#### DOCUMENT SEGMENT

BEGIN

Not putting it in a single transaction can ensure better consistency. TiCDC actually synchronizes data by row based on the commit timestamp.
For example, if you execute the following three statements:
update table1 set status = 'start';
commit; ------- This is at 14:51:33 on July 26, 2023
start spark to insert a large amount of data, similar to insert xx into table2;
commit; ------- This is at 14:51:47 on July 26, 2023
update table1 set status = 'end';
commit; ------- This is at 14:52:07 on July 26, 2023
Then in CDC, three batches of data will be generated:
First, 500 rows of data with table1 status = 'start'
at 14:51:33 on July 26, 2023 (assuming table1 has 500 rows) → 200 rows of data in table2 at 14:51:47 on July 26, 2023 (assuming 200 rows were inserted) → 500 rows of data with table1 status = 'end'
at 14:52:07 on July 26, 2023.

END

#### DATA PROVIDED
BEGIN

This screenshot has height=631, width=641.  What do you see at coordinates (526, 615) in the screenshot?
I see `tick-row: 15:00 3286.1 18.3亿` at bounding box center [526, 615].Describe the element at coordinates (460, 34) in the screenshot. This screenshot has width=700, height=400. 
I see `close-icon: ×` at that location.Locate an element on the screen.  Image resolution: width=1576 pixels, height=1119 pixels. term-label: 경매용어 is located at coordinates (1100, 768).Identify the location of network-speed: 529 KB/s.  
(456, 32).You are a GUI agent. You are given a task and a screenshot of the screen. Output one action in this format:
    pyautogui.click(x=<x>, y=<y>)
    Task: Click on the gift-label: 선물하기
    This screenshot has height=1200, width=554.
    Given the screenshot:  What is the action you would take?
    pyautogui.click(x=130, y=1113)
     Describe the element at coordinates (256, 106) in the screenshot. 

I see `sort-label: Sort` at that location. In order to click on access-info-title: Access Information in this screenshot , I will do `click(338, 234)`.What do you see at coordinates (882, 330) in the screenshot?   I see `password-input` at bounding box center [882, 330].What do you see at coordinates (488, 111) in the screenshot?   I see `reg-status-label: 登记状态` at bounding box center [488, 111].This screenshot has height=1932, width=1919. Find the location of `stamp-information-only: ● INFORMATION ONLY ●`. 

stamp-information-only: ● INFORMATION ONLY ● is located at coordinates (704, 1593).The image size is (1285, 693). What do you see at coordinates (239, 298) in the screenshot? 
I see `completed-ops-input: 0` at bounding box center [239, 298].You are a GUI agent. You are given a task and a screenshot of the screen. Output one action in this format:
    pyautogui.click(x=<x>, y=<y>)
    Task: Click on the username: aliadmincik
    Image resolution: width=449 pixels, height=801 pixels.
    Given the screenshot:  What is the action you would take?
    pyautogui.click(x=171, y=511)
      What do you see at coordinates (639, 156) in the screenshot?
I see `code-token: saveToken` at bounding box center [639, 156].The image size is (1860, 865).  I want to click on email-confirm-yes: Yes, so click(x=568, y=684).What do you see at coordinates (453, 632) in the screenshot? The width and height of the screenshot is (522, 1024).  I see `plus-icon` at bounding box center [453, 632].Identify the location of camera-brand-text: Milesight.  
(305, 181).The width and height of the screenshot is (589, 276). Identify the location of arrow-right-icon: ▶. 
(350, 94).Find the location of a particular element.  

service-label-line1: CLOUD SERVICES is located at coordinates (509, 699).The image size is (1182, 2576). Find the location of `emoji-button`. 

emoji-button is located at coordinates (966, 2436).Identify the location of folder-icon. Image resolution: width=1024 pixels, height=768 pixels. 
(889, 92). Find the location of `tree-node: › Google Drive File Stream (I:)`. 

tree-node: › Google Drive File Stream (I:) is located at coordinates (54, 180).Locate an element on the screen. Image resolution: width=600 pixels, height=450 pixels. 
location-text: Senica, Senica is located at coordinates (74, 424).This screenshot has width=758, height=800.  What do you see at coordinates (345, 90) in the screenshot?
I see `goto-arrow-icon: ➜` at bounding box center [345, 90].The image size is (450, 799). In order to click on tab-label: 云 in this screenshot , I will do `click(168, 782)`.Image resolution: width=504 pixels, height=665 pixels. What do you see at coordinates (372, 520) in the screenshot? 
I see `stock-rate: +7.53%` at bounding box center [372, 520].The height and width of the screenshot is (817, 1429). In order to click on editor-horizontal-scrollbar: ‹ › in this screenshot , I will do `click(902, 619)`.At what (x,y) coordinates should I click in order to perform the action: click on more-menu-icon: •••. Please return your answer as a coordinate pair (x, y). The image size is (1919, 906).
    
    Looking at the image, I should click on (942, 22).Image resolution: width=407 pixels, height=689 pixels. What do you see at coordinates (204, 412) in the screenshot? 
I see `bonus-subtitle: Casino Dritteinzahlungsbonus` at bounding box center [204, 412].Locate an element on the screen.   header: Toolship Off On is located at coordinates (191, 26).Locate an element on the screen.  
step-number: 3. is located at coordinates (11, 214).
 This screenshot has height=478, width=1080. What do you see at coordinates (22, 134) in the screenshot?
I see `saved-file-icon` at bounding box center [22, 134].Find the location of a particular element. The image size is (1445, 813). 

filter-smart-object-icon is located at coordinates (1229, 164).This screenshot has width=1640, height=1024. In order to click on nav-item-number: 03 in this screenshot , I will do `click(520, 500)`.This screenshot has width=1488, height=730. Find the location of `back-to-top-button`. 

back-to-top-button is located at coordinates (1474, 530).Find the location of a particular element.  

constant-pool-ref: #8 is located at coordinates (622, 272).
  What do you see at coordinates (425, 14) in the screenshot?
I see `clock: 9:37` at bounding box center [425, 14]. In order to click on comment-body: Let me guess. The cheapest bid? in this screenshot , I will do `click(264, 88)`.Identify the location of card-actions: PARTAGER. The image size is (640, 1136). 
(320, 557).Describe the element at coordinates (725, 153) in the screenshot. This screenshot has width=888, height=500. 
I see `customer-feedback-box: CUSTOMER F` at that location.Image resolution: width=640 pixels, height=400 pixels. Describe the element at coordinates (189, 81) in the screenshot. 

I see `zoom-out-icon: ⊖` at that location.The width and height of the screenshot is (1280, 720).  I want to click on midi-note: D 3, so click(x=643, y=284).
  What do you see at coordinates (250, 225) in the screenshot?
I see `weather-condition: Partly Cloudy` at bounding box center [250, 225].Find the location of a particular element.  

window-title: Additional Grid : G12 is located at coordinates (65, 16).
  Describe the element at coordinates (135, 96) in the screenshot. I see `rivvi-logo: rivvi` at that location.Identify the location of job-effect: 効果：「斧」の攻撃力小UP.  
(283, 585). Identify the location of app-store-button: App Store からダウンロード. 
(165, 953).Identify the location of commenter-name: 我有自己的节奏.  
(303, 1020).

END

#### TASKS TO PERFORM
(A) Answer each question from the TiCDC text:
(i) On what basis does TiCDC synchronize data by row?
(ii) At what time and date was the commit after the Spark insert made?
(iii) How many rows of table2 data make up the second batch in CDC?
(B) Rewrite everything in the TiCDC text from "For example, if" down to "July 26, 2023.", changing "table2" to "orders_table" each time it appears.
Rely only on the TiCDC text, not on the data.

#### ANSWERS TO THE PROBLEMS
(A)
(i) The commit timestamp.
(ii) 14:51:47 on July 26, 2023.
(iii) 200 rows, assuming 200 rows were inserted.

(B)
For example, if you execute the following three statements:
update table1 set status = 'start';
commit; ------- This is at 14:51:33 on July 26, 2023
start spark to insert a large amount of data, similar to insert xx into orders_table;
commit; ------- This is at 14:51:47 on July 26, 2023
update table1 set status = 'end';
commit; ------- This is at 14:52:07 on July 26, 2023
Then in CDC, three batches of data will be generated:
First, 500 rows of data with table1 status = 'start'
at 14:51:33 on July 26, 2023 (assuming table1 has 500 rows) → 200 rows of data in orders_table at 14:51:47 on July 26, 2023 (assuming 200 rows were inserted) → 500 rows of data with table1 status = 'end'
at 14:52:07 on July 26, 2023.